In order to enable the Company to exercise the Right of First Refusal, Cohen Bros. shall, or shall cause one of its subsidiaries to, provide the Company with at least 15 business days advance notice of the opportunity to exercise the Right of First Refusal, together with such information as may reasonably be necessary to enable the Company to make an informed investment decision. The Company shall have 15 business days after receipt of such notice to notify Cohen Bros. of its desire to exercise the Right of First Refusal with
respect to the investment.
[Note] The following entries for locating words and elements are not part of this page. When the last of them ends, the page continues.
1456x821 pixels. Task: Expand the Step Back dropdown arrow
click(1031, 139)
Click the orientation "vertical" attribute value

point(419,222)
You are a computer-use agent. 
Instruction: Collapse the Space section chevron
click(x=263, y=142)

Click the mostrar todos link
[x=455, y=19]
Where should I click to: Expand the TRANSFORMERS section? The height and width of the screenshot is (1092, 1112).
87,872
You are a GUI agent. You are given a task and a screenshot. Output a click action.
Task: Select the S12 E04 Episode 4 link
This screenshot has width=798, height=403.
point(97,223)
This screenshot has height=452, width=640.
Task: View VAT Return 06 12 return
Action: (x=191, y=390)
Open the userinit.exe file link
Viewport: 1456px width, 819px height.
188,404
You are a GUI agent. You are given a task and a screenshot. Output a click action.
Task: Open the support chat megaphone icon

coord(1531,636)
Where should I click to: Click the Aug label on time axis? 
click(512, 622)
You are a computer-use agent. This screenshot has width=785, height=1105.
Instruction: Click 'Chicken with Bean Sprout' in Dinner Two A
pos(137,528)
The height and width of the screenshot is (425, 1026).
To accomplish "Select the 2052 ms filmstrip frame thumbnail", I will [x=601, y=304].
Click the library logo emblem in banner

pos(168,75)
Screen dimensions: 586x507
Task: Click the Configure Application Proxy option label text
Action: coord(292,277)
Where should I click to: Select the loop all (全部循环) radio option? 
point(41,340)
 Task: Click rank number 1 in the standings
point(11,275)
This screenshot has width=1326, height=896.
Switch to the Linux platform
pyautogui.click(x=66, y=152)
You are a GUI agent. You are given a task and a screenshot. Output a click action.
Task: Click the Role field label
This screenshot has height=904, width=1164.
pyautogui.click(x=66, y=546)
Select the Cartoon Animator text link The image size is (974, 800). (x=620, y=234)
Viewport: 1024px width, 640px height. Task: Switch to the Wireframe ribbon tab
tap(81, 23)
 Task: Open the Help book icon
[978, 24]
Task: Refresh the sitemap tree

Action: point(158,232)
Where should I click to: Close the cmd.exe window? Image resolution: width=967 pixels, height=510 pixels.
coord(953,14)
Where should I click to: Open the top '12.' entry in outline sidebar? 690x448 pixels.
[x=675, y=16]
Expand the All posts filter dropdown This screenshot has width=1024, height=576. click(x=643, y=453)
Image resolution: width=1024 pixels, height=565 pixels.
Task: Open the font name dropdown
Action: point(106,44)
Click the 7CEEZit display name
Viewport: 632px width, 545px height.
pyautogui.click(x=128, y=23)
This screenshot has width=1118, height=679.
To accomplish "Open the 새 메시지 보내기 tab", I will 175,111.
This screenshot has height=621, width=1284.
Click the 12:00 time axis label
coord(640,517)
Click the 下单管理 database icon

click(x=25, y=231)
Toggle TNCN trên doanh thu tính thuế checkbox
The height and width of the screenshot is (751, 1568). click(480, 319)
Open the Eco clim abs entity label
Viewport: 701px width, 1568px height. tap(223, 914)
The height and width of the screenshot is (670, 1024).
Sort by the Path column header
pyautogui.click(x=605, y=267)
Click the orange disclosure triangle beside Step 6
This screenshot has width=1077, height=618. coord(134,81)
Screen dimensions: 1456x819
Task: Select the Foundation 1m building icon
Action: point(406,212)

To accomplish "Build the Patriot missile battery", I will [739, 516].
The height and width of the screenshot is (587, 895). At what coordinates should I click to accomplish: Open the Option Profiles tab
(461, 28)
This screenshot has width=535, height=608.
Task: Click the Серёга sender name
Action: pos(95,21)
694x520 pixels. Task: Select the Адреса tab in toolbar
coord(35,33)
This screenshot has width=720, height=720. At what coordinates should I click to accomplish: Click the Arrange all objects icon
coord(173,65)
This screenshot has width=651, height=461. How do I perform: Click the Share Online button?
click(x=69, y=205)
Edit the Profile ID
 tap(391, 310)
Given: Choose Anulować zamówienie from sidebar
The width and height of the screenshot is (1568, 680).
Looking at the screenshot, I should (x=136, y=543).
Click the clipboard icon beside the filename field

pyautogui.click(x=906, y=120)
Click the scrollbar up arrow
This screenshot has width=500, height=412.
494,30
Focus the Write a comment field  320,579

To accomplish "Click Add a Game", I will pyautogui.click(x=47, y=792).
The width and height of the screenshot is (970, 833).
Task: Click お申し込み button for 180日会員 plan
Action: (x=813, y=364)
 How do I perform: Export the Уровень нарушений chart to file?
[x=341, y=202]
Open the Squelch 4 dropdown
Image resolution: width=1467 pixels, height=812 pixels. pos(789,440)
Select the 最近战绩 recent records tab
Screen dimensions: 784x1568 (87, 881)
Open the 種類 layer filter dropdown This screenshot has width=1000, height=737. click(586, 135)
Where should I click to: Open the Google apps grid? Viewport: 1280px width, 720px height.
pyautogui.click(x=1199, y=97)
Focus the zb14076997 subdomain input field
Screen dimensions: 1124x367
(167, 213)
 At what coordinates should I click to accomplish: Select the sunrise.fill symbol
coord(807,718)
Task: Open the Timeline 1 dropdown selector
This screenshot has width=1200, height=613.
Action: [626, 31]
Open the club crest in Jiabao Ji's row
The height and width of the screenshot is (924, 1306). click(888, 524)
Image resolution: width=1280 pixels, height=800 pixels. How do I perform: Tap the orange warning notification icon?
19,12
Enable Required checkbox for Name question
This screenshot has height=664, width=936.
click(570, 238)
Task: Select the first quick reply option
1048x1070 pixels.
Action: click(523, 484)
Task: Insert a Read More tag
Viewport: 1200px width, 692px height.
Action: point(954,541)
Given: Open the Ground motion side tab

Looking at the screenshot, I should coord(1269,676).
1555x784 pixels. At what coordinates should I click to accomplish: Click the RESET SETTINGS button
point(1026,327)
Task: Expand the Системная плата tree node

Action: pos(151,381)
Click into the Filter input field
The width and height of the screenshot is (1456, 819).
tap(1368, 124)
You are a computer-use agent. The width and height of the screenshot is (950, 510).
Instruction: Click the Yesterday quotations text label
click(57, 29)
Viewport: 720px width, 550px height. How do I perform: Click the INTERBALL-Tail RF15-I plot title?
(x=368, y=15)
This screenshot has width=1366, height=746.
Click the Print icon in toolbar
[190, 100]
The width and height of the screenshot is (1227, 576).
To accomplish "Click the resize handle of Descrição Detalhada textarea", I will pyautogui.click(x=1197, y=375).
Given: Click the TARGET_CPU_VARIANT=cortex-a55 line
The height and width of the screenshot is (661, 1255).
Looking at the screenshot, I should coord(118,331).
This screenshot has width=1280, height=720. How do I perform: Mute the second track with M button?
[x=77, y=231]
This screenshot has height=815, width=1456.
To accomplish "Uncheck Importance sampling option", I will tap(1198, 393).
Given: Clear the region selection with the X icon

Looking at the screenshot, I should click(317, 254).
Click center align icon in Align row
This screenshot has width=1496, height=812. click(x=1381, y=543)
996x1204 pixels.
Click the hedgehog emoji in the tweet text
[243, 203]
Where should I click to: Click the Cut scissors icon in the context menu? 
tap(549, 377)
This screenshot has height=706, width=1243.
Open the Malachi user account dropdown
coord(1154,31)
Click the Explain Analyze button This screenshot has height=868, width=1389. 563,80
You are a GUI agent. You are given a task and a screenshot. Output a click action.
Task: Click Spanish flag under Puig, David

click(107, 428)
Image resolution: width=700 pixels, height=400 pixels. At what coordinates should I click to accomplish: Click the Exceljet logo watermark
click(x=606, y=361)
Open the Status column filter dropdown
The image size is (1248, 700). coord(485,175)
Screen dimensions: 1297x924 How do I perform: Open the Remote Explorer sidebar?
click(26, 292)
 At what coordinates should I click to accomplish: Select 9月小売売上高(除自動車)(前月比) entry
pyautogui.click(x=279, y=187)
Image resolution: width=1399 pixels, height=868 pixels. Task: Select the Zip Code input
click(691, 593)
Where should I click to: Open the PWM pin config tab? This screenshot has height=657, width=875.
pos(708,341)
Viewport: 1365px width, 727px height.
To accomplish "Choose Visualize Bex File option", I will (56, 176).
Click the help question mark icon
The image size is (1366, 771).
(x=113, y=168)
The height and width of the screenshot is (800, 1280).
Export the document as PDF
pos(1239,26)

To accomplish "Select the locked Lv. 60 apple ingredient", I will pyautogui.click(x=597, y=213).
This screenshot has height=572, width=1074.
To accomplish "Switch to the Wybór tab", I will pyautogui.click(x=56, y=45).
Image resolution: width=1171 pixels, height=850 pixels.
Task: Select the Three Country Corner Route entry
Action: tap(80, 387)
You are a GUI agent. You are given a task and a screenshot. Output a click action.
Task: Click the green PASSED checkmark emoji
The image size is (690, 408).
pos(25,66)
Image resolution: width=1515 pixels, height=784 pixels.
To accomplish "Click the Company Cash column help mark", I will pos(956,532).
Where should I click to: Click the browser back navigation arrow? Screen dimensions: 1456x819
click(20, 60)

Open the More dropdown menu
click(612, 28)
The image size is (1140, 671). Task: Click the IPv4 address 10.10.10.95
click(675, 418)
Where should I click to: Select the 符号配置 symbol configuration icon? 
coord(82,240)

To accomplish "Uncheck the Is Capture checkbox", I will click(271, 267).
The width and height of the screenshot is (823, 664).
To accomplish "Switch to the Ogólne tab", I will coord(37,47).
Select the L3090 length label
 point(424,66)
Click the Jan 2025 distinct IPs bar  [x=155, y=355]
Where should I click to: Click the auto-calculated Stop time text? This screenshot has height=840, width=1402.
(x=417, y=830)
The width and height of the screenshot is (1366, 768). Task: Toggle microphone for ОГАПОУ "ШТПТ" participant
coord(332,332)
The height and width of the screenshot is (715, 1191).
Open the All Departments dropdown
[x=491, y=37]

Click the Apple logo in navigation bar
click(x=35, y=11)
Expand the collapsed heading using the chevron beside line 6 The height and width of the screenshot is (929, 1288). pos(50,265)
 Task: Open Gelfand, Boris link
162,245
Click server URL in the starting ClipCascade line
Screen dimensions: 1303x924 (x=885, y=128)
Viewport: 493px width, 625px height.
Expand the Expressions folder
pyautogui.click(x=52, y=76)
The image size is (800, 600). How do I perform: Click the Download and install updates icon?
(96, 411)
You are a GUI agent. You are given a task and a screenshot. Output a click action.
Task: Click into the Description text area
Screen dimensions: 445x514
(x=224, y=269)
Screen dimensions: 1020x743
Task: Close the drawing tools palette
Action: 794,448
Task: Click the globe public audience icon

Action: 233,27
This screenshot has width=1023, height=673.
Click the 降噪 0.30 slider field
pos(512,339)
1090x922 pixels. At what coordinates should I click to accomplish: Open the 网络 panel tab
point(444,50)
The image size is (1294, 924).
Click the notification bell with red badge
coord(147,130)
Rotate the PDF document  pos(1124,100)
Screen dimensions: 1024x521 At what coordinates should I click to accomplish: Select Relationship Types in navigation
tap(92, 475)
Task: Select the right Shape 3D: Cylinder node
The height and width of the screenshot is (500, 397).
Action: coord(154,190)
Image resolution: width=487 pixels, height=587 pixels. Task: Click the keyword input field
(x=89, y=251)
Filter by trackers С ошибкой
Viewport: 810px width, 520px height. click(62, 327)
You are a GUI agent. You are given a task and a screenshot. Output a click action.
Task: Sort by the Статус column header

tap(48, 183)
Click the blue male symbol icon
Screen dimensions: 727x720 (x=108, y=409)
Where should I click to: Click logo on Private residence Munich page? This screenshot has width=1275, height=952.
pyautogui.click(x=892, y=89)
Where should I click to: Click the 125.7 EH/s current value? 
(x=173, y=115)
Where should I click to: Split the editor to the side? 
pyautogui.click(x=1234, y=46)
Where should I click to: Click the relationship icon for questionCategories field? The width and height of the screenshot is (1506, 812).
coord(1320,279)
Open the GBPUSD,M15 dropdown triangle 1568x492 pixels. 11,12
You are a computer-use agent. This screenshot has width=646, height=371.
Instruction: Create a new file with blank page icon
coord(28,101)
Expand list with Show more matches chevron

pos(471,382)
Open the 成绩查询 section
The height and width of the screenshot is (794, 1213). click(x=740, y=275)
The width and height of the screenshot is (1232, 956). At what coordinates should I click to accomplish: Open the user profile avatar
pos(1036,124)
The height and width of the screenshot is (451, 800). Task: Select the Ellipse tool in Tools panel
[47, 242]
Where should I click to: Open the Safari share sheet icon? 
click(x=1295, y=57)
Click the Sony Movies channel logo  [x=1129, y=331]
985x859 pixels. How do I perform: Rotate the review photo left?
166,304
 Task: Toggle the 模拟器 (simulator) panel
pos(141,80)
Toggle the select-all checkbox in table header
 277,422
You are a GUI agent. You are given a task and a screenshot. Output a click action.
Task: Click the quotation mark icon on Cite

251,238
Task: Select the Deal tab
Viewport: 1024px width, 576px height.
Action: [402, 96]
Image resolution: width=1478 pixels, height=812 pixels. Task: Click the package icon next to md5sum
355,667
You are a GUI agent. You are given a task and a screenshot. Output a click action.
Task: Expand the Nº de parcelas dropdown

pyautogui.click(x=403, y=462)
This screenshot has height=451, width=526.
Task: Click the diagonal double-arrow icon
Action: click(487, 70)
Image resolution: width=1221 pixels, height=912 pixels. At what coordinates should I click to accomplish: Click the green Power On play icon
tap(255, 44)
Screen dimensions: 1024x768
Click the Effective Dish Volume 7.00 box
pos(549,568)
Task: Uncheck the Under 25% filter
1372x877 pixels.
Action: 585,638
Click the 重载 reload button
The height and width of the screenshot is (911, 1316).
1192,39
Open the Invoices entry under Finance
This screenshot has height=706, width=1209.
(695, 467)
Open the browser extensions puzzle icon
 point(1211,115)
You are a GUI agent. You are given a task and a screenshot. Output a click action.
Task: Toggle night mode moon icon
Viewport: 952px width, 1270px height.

If the Company has not notified Cohen Bros. of its desire to exercise the Right of First Refusal within that 15 day period, the Company shall be deemed to have declined to make such investment and Cohen Bros. shall have no further obligation to the Company pursuant to this letter agreement with respect to such investment and Cohen Bros. shall be free to deal in such investment in its discretion.
(2) | Cohen Bros. and its Affiliates shall comply with the Investment Guidelines and Conflict of Interest Policies applicable to the Manager and its Affiliates under the Management Agreement. |
In the event of any breach of this letter agreement by Cohen Bros., the Company shall be entitled to injunctive relief, in addition to any other remedy available at law or equity.
Capitalized terms used but not defined in this letter agreement have the meanings ascribed to such terms in the Management Agreement.
This letter agreement shall be governed by and construed in accordance with the laws of the State of New York, without regard to its conflicts of laws principles.
This letter agreement may be signed in one or more counterparts, all of which when taken together shall be deemed to be one and the same instrument.
If the foregoing accurately reflects your understanding of our agreement, please execute this Letter Agreement below.
[Signature page follows.]
COHEN BROTHERS, LLC | ||
By: | /s/ Daniel G. Cohen | |
Name: Daniel G. Cohen Title: Chief Executive Officer |
ALESCO FINANCIAL TRUST | ||
By: | /s/ Raphael Licht | |
Name: Raphael Licht Title: Chief Legal Officer and Secretary |
[Signature page to Letter Agreement.]